Three brokerages have given reduce/sell calls on AU Small Finance Bank even after the lender reporting an all-time high quarterly profit of ₹425 crore in the March quarter (Q4FY23), led by lower-than-expected credit costs.
The highest-ever quarterly profit also failed to cheer the Street as most experts believe the stock valuations are too high and that the risk-reward is better in other stocks. Since announcing its quarterly results on Tuesday (April 25, 2023), the stock has lost 3.5 percent.
Meanwhile, the lender's net profit for the full financial year 2022-23 rose 26 percent YoY to ₹1,428 crore.
Its asset quality also improved, with gross NPA at 1.66 percent in March 2023, compared to 1.98 percent in March 2022, and net NPA at 0.42 percent of net advances in March 2023, compared to 0.50 percent in the year-ago period.
HDFC Securities, in an earnings review note, has assigned a 'reduce' recommendation for the stock with a target price of ₹580, indicating a downside of 12 percent.
The brokerage noted that the bank continues to invest in franchise-building activities and new businesses, which are likely to drag medium-term profitability before we begin seeing operating leverage benefits accrue in FY25 (as per management guidance). The brokerage said that it will watch out for improvement in efficiency ratios and gradual reflation in margins (subject to a turn in the rate cycle).
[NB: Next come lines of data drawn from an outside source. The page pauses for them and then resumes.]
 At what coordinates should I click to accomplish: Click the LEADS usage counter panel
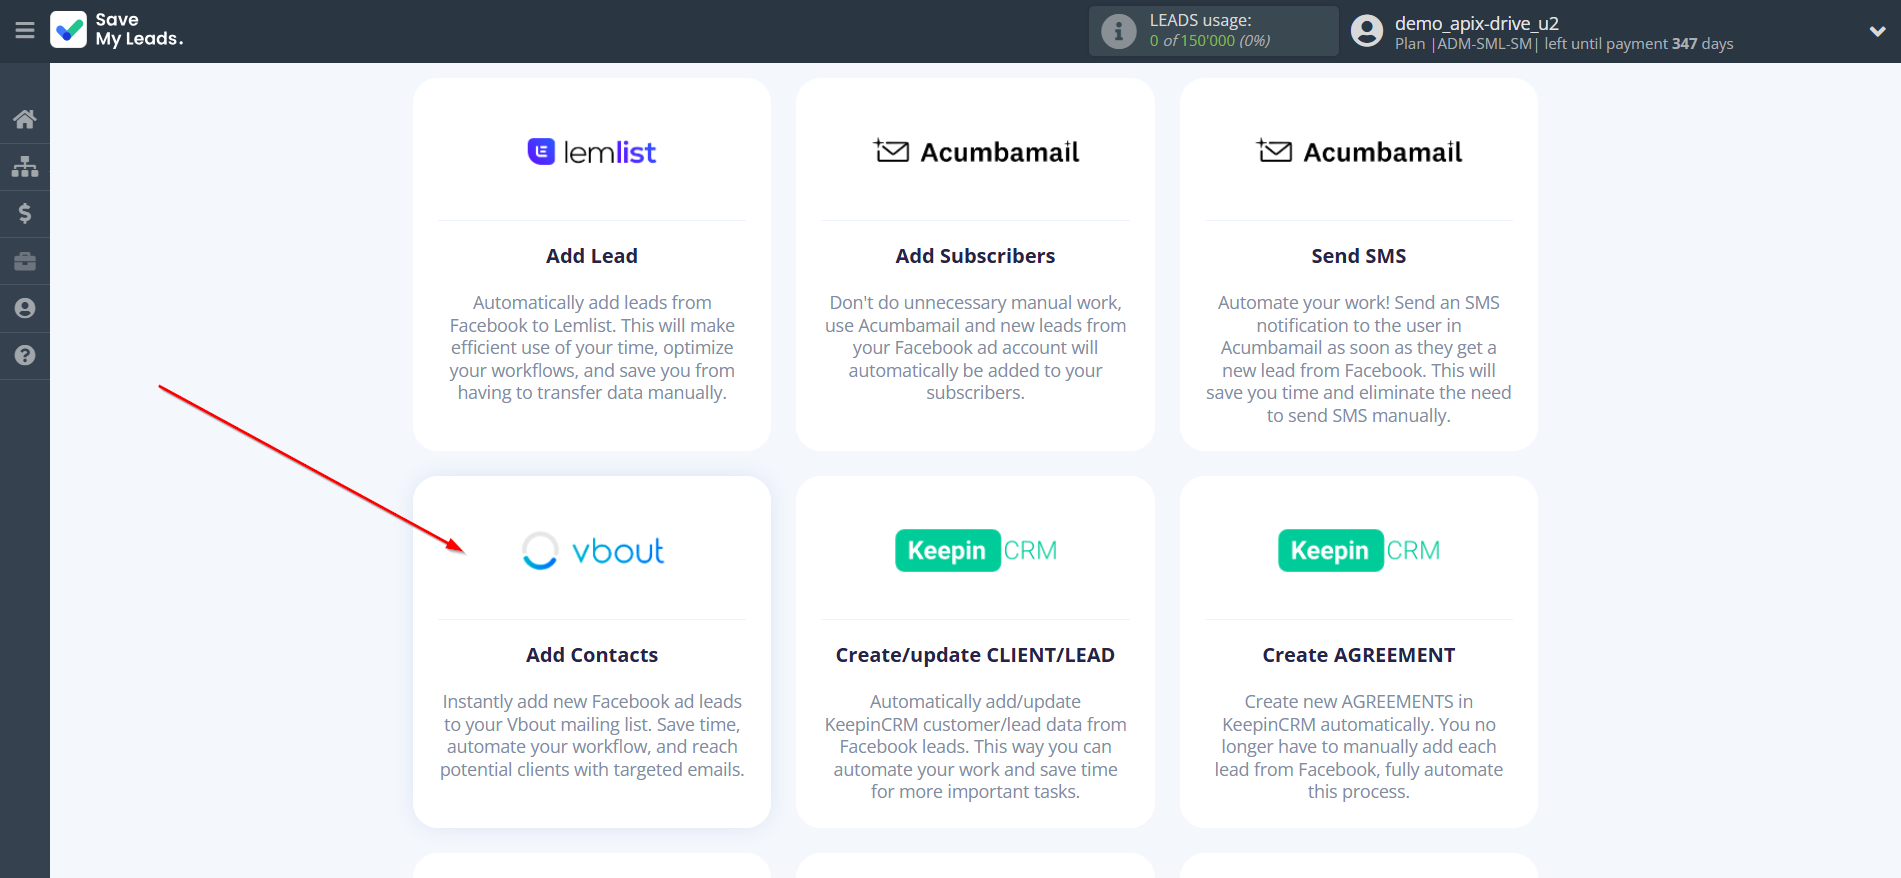1213,31
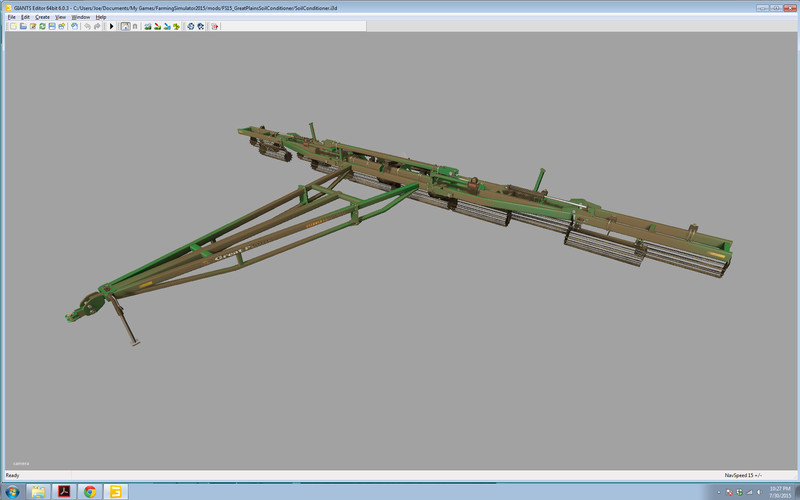Click the New scene toolbar icon

12,26
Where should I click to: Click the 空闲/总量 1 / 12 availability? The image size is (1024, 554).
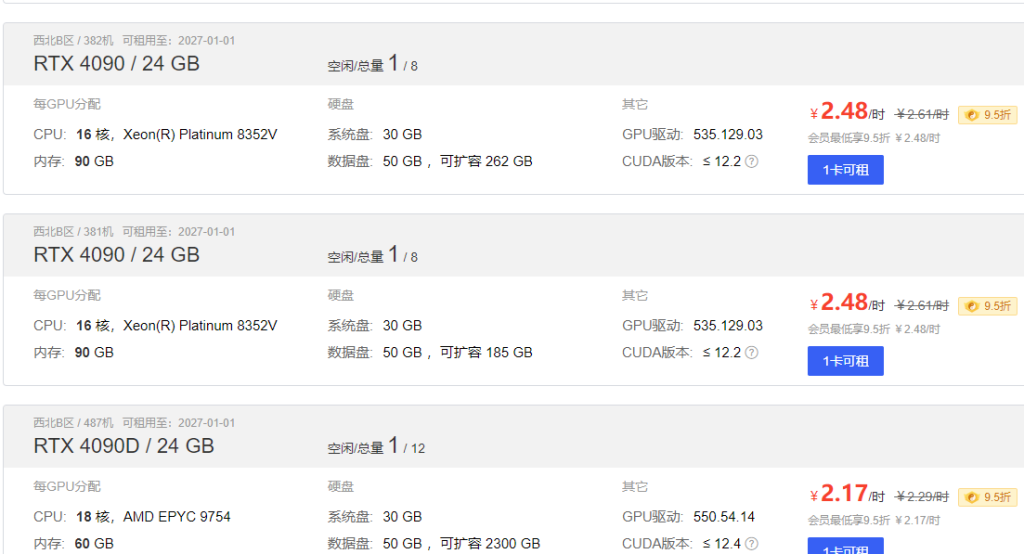coord(376,446)
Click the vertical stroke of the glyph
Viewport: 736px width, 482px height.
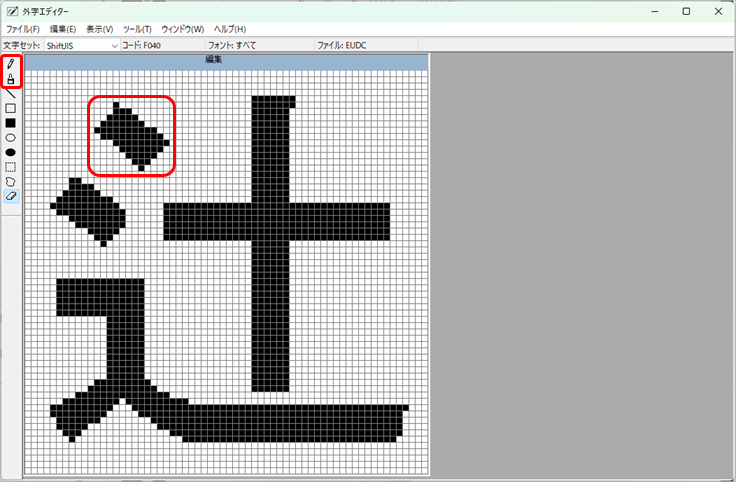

It has also tweaked its FY24E/FY25E estimates by -6 percent each, factoring in moderation in margins and higher opex.
Similarly, brokerage house Nuvama also has a ‘reduce’ call on the stock with a target price of ₹560, indicating a downside of 15 percent.
"We find valuations expensive for the bank’s medium-term RoA profile. In all, we find better value in other banks," it said.
The brokerage stated that AU reported in-line Q4FY23 results driven by NII growth of 5 percent QoQ, core fee growth of 17 percent QoQ and opex growth of 9 percent QoQ. However, despite strong deposit growth and premium deposit rates, the cost of funds rose only 30 bps QoQ, leading to a lower-than-expected NIM contraction of 10 bps QoQ, it added. Cost of funds also rose slower than expected due to high securitisation, higher current accounts and greater government-led bulk savings that were cheaper than retail savings, the brokerage pointed out.
Nuvama also highlighted that AU is expensive because its RoA is equal to/lower than peers including ICICI Bank, HDFC Bank and IndusInd Bank, which trade cheaper. While AU’s loan growth is higher, it has weaker deposit profile and higher opex yield an RoA that is equal to/lower than peers, it said.
Dalal & Broacha, meanwhile, has a ‘sell’ call on the stock with a target price of ₹569, indicating a downside of 14 percent.
"Valuations look expensive at 3.4x/2.9x FY24e/FY25e ABV. The profitability outlook looks slightly bleak given margin contraction and higher opex cost that will be incurred. In our view, there are other large-cap banks like HDFC Bank, and ICICI Bank are trading at cheaper valuations. We recommend switching from AU Small Finance Bank to HDFC Bank," it suggested.